Generated by [src/publication_bundle.py](/C:/Users/ManishKL/Documents/Playground/alphafold_mhc_atlas/src/publication_bundle.py).

Required structure:

```text
publication_bundle/
  report.md
  report_summary.json
  figures/
  tables/
  manifests/
  notebook_exports/
```

### Case studies

Generated by [src/case_study.py](/C:/Users/ManishKL/Documents/Playground/alphafold_mhc_atlas/src/case_study.py).

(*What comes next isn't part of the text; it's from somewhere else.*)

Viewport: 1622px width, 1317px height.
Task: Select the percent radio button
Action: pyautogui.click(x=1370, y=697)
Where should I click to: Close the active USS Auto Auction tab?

Case studies are filtered output subsets, not separate analyses.

### Pocket regions

Generated by [src/pocket_region_analysis.py](/C:/Users/ManishKL/Documents/Playground/alphafold_mhc_atlas/src/pocket_region_analysis.py).

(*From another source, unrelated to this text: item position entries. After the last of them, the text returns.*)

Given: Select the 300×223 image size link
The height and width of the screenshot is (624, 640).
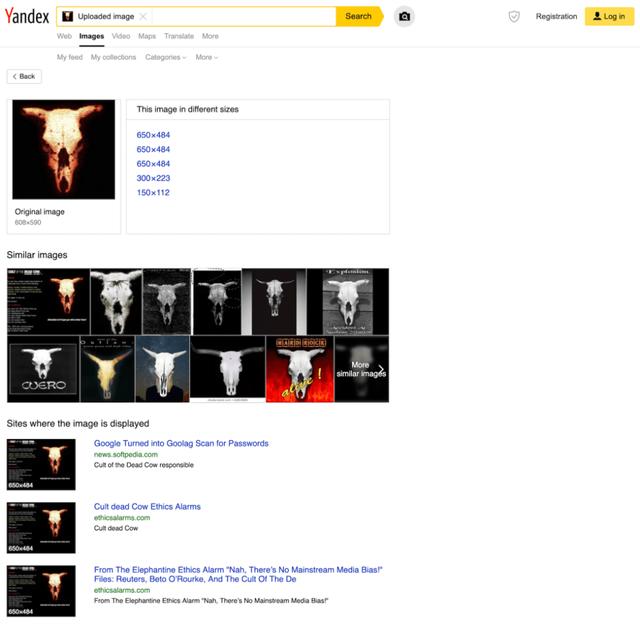Looking at the screenshot, I should pos(153,178).
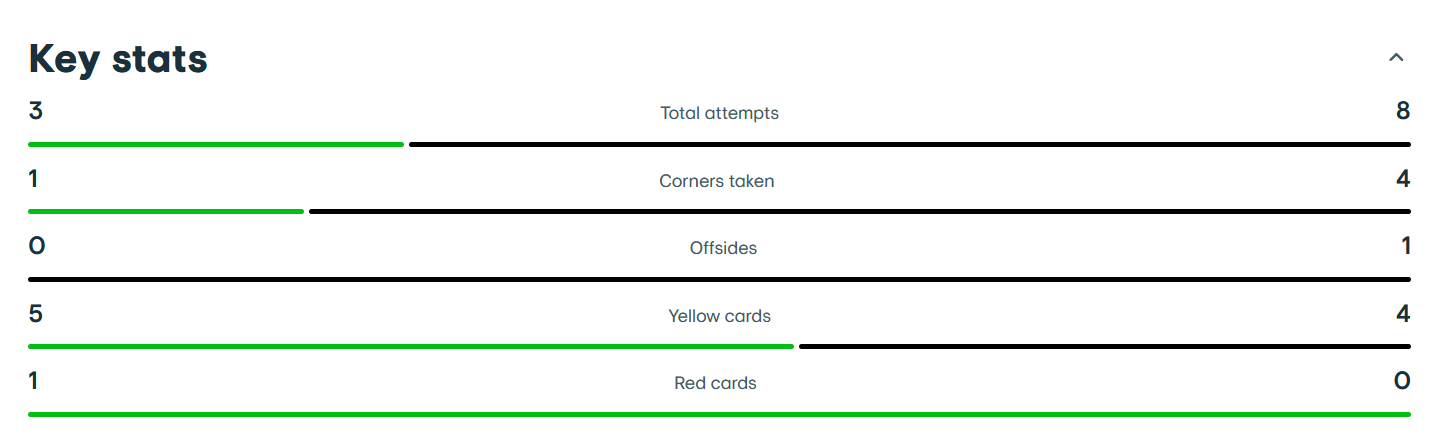Viewport: 1433px width, 447px height.
Task: Select the Total attempts label
Action: tap(719, 113)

This layer depends on user-defined residue-to-region mapping.

### Hypotheses

Generated by [src/hypothesis_generation.py](/C:/Users/ManishKL/Documents/Playground/alphafold_mhc_atlas/src/hypothesis_generation.py).

Hypothesis rows must:

- cite supporting metrics
- cite supporting tables or figures
- include caveats
- use descriptive or exploratory confidence labels

### Provenance

Generated by [src/provenance.py](/C:/Users/ManishKL/Documents/Playground/alphafold_mhc_atlas/src/provenance.py).

Fields currently include:

- pipeline version
- UTC timestamp
- config digest
- requirements digest
- git commit hash if available

## Output Contract

### Core manifests

- `manifests/manifest.csv`
- `colabfold_inputs/variants.csv`
- `colabfold_inputs/chain_manifest.csv`

### Core analysis tables

- `analysis/summary.csv`
- `analysis/position_summary.csv`
- `analysis/structural_contacts.csv`
- `analysis/peptide_position_contacts.csv`
- `analysis/heavy_chain_contact_residues.csv`
- `analysis/structural_deltas.csv`

### Fingerprints and comparisons

- `analysis/tolerance_fingerprint.csv`
- `analysis/allele_tolerance_fingerprint.csv`
- `analysis/pocket_signature_residues.csv`
- `analysis/cross_allele_summary.csv`
- `analysis/allele_similarity_matrix.csv`

### Phase-5 outputs

- `analysis/report.md`
- `analysis/hypotheses.csv`
- `analysis/analysis_snapshot.json`
- `publication_bundle/*`
- `case_studies/*`

## Testing Contract

Tests cover:

- config compatibility
- sequence resolution
- input generation
- parser behavior
- structure parsing and contact extraction
- fingerprint aggregation
- reporting and hypothesis generation
- provenance and pocket-region aggregation

Run:

```bash
python -m pytest -q
```

## Scientific Constraints

- predicted structure quality varies
- contact counts are heuristic summaries
- raw residue overlap is not equivalent to functional equivalence
- user-defined pocket regions are only as reliable as the supplied mapping
- exploratory hypotheses are not conclusions

That conservatism is part of the intended behavior, not a missing feature.